On March 27, 2020, the President signed into law the Coronavirus Aid, Relief, and Economic Securities (CARES) Act, a $2.3 trillion relief package designed to help individuals and businesses manage the damage caused by COVID-19.

The most appealing program included in the CARES Act was the creation of the PPP, a new loan program under Section 7(a) of the Small Business Act that injected nearly $600 billion into small businesses to pay employee wages and other critical expenses like rent and utilities for an 8 week period.

Millions of businesses rushed to apply for a PPP loan, because doing so would not add debt to their business since the PPP loans are loans in name only; once a borrower receives the funds, the amount spent over the next 8 weeks on payroll, rent and utilities is eligible to be forgiven.

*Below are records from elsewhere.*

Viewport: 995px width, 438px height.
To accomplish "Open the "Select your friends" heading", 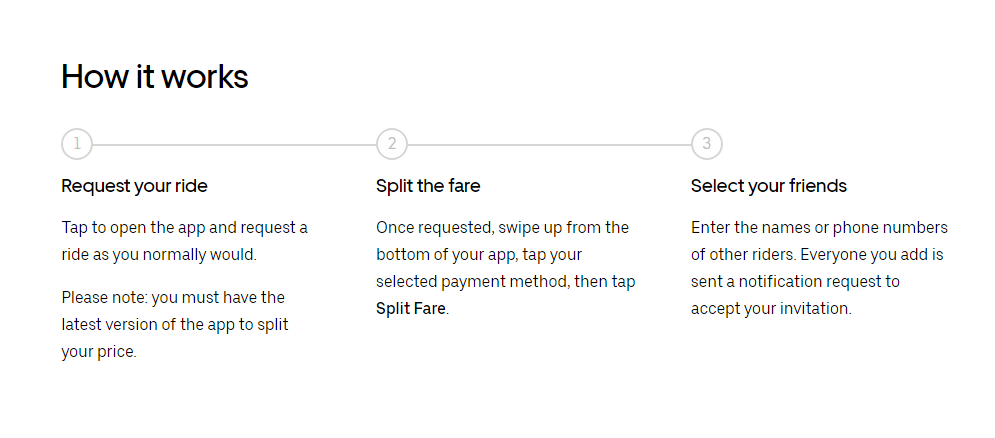I will tap(768, 186).
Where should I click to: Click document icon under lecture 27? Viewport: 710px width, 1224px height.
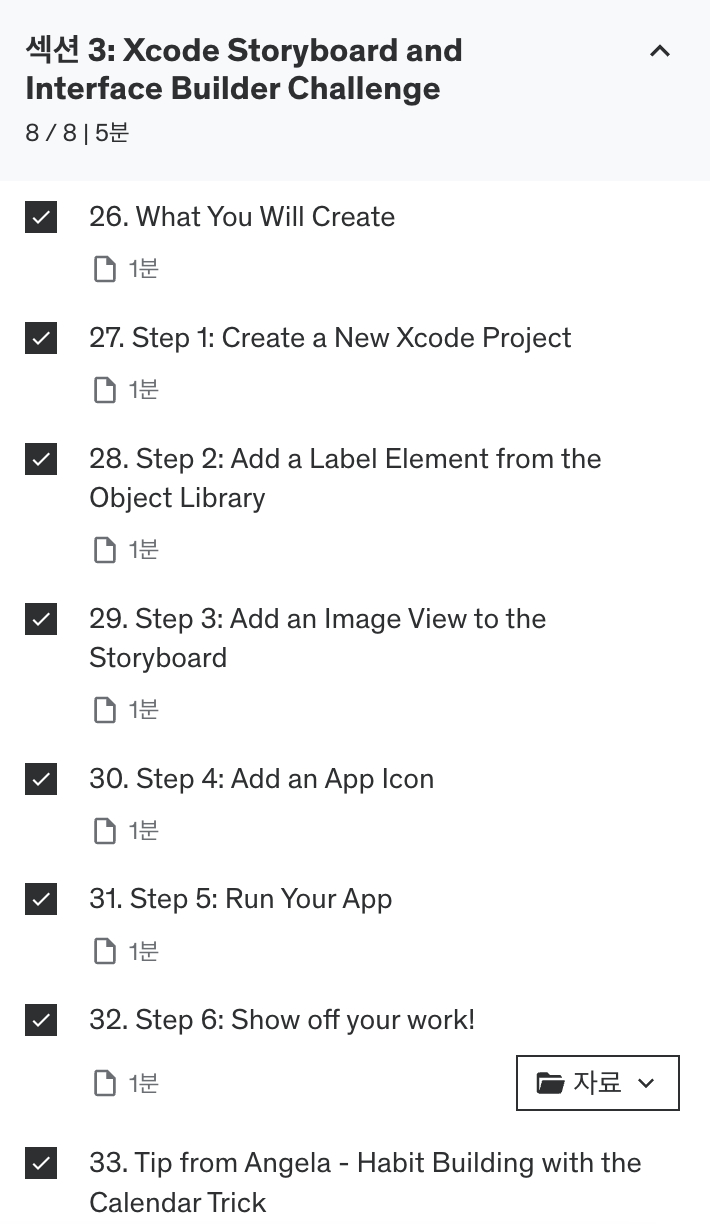(x=104, y=390)
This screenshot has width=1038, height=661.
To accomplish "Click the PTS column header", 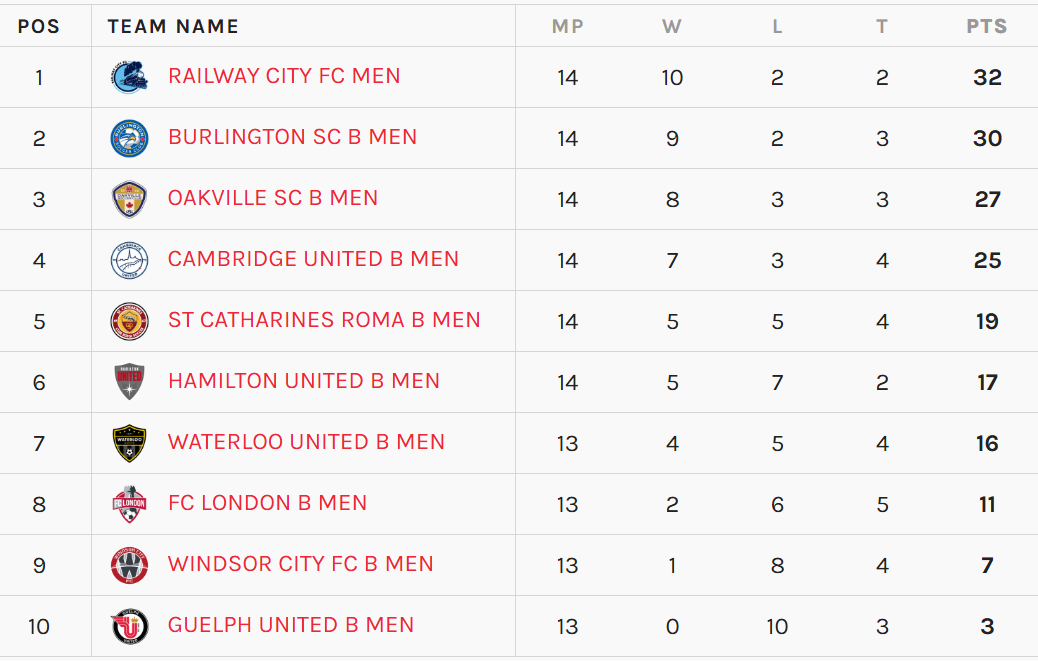I will [986, 26].
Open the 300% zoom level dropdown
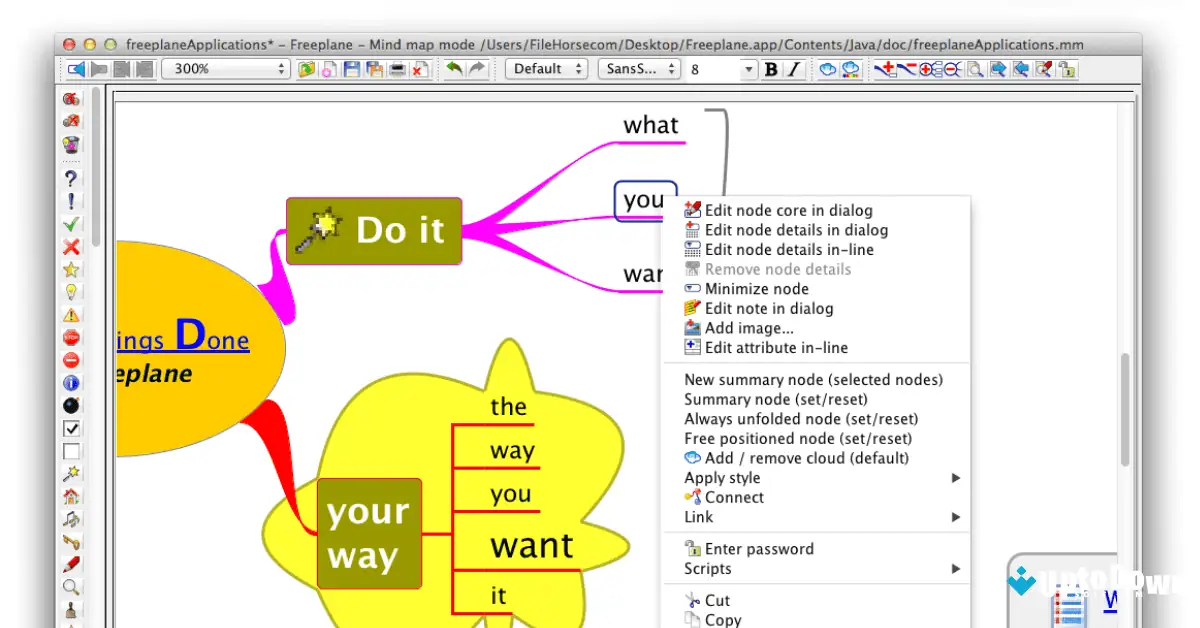 point(227,69)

Additionally, cancellation of debt typically creates taxable income under Section 61(a)(11) of the Internal Revenue Code, the CARES Act specifically provided that forgiveness of a PPP loan is tax-free. The IRS has since objected to the tax-free forgiveness with the issuance of Notice 2020-32 appling section 265, which explains that expenses “allocable to tax-exempt income” are not deductible by the payor. This means any expenses paid by a borrower that are ultimately forgiven by the lender on a tax-free basis will not be deductible on the borrower’s 2020 tax return. This rule is intended to prevent a borrower from double-dipping by receiving both a tax deduction and tax-free forgiveness related to payment of the same expenses it was a surprise to many borrowers, who had expected for both tax-free treatment and a deduction based on their reading of the CARES Act and statements from politicians when the Act was passed. Congress is currently considering a one-page amendment to Section 265 of the Tax Code to specifically permit a deduction related to the PPP loan expenses, but for now no deduction is allowed.